Back when Frau R. and I made the move from renting to owning our living space, we purchased a townhouse in a newly built community. It was in a metropolitan area well to the south of Backboro, and the air conditioning season was pretty much the same length as the heating season. (Up here in Backboro, I'm not convinced we even have an air conditioning season. I'm probably in the minority, but still . . .) The townhouse came equipped with an electric heat pump -- a combination of central air conditioner and air-conditioner-in-reverse-to-provide-warmth, with "emergency" heating provided by electrical resistance coils. The sales pitch to the homeowner was that it used less electricity than "regular" electric heating, and included the cooling function for no extra cost. The sales pitch to the construction company, of course, was that it was cheap to install and easy to sell.

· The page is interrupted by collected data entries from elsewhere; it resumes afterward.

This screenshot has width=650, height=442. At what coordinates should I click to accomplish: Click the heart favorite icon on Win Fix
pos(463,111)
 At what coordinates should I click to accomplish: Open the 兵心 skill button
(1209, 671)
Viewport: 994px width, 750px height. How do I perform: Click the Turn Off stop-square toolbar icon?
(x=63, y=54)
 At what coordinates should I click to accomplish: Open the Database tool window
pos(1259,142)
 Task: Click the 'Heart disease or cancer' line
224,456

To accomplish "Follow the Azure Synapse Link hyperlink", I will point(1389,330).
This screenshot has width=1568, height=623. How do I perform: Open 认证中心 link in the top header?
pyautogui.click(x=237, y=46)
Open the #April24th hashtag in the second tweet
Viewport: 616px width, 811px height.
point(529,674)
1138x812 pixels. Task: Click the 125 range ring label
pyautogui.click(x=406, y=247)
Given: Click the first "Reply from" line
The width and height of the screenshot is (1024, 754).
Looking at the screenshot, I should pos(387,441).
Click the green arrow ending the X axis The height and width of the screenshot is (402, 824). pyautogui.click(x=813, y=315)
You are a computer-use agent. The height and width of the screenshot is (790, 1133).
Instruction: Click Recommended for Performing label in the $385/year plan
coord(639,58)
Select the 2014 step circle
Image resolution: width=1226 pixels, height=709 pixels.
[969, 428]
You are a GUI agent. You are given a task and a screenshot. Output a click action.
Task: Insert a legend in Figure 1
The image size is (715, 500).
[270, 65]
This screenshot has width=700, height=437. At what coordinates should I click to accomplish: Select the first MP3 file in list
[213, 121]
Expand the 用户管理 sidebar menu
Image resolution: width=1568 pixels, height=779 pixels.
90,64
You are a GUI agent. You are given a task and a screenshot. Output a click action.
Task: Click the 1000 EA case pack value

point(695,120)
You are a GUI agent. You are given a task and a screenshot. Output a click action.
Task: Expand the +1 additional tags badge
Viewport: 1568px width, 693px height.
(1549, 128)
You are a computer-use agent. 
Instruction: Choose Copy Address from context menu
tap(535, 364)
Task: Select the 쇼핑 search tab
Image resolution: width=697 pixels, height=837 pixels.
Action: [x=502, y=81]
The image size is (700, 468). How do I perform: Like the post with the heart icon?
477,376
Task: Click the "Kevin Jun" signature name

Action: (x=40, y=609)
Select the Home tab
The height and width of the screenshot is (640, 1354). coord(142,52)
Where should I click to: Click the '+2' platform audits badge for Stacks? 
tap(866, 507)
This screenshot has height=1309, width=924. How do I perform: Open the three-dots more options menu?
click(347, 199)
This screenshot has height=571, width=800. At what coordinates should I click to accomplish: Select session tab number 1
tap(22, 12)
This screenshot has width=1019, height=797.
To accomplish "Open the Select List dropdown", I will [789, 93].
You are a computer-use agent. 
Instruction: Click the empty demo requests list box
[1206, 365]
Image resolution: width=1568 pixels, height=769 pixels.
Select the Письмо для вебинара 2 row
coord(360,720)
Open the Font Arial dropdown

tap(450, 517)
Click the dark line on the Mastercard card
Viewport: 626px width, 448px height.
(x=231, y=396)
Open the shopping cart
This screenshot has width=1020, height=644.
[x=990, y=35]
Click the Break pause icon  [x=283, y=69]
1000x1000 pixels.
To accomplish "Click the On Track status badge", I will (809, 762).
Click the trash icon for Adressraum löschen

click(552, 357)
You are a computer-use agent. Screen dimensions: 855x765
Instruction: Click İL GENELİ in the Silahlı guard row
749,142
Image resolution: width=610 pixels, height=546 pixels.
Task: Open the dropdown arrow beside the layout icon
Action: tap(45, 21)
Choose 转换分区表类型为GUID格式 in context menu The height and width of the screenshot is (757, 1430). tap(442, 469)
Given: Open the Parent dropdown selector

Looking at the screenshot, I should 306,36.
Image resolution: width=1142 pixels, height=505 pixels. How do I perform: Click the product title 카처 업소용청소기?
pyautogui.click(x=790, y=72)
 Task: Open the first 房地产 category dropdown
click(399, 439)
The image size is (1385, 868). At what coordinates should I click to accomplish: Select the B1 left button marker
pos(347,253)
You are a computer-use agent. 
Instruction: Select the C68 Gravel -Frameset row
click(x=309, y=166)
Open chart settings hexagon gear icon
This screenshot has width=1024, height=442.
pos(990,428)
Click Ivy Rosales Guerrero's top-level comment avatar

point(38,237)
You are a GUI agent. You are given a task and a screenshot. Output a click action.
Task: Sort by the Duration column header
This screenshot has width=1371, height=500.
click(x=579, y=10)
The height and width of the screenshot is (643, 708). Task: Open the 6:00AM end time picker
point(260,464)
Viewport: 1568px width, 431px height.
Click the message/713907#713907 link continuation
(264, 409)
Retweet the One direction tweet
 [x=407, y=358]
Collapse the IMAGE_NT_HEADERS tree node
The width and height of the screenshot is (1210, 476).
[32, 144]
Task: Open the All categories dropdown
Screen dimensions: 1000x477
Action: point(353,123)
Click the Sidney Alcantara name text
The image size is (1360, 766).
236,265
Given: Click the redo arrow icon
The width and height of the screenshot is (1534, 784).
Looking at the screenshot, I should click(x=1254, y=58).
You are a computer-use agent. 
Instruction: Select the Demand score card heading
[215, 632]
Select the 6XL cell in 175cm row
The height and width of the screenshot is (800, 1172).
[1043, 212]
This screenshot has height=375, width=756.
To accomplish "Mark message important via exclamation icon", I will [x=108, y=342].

"Cheap" seemed to be the operative term, because around the end of the second cooling season, the thing stopped working. It was still under warranty, so the repairs were free and I didn't worry about it very much. Around the middle of the fourth cooling season, it konked out again. Since the fool thing was now warrantied only for parts -- not labor -- and since i was starting to see a pattern, I got a friend of mine (and HVAC engineer, as things happened) to tear it down and tell me what was causing the problem. What he found was that when it was installed, the original mechanic had gone to some amount of trouble to reverse the wiring around the solenoid switch which controlled whether the thing was in heating or cooling mode. The original design was for the default mode to be cooling, and for the solenoid to be energized when heat was required; reversing the wiring caused the default to be heating and the solenoid to be energized in cooling mode. As a result, a component which was designed to heat up when the surrounding air was cool was, in fact, heating up when the surrounding air was hot and humid and still and sticky. Thus, the 2-dollar solenoid was burning out and creating the need for a 100-dollar service call.
Now, I never got a sworn deposition from the original installer, but it doesn't take a rocket scientist to figure out that five minutes worth of rewiring on a fixed-price installation job had the potential to result in years and years of easy profit from otherwise needless service calls. The installer expected to benefit from those service calls. His financial interest lined up pretty much opposite of my interest as a home owner. In a sense, I've got to admire his initiative, and his inventiveness.
This idea that how financial interests align affects what people do (and don't do) shapes a fair portion of my work at Greenback. Shortly after I started this blog, I mentioned  the fact that having separate capital (construction) and operating (maintenance) budgets might benefit the financial folks, but created problems for those of us charged with operating efficiency. The interests of those charged with putting up buildings cheaply (one time) don't necessarily align with the interests of those charged with operating them cheaply (year after year, decade after decade). That's still true on a lot of campuses, although at Greenback we've made some progress in getting lifetime cost considerations factored into construction planning.
One area where we've been entirely unsuccessful, however, involves building modifications to improve energy efficiency. If, for instance, it makes sense that a rarely used space have its lighting controlled by motion sensor -- think of a nook or a bay where students sometimes study -- getting the sensor switch installed is a bigger problem than it reasonably should be. The problem is financing.
You'd think that the electricity saved by operating lights less often would offset the cost of upgrading the light switch after some period of years. How many years will vary based on lighting technology and space utilization patterns, but sooner or later the savings should add up to offset the one-time costs. At Greenback (and at a lot of other campuses) that's simply never going to happen.
See, the cost of the switch upgrade has to be borne by the academic or administrative unit which "owns" the space in question. Their space, their lighting, their switch, their upgrade costs. Simple.
But the savings from reduced electrical usage go to the department which pays the utility bills. And which then prorates utility costs among administrative and academic units on a per-square-foot basis. The act of proration means that the department that paid the up-front costs never sees the resulting savings. The payback period, from their perspective, is infinite.
A number of schools have attempted to address this sort of disconnect by establishing revolving loan funds to cover small sustainability-related improvements. The funds have special accounting rules so that the underlying disconnect can be finessed when it's logical to do so. The relief this sort of fund provides is strictly symptomatic, however. It's like sleeping on a lumpy mattress and thinking you don't have a problem because a couple of Tylenols dulls the back pain.
For the time being, we may have to settle for symptomatic relief. Addressing the underlying problem requires billing operating (administrative and academic) units based on actual energy utilization -- not prorated numbers. And establishing actual energy utilization requires a lot more electrical meters than exist on many campuses. But you can't measure without meters. And you can't manage what you don't (can't) measure.
Of course, even when the meters are in place, the university still needs to make the management decision to make operating units directly responsible (financially incented) for their own energy costs.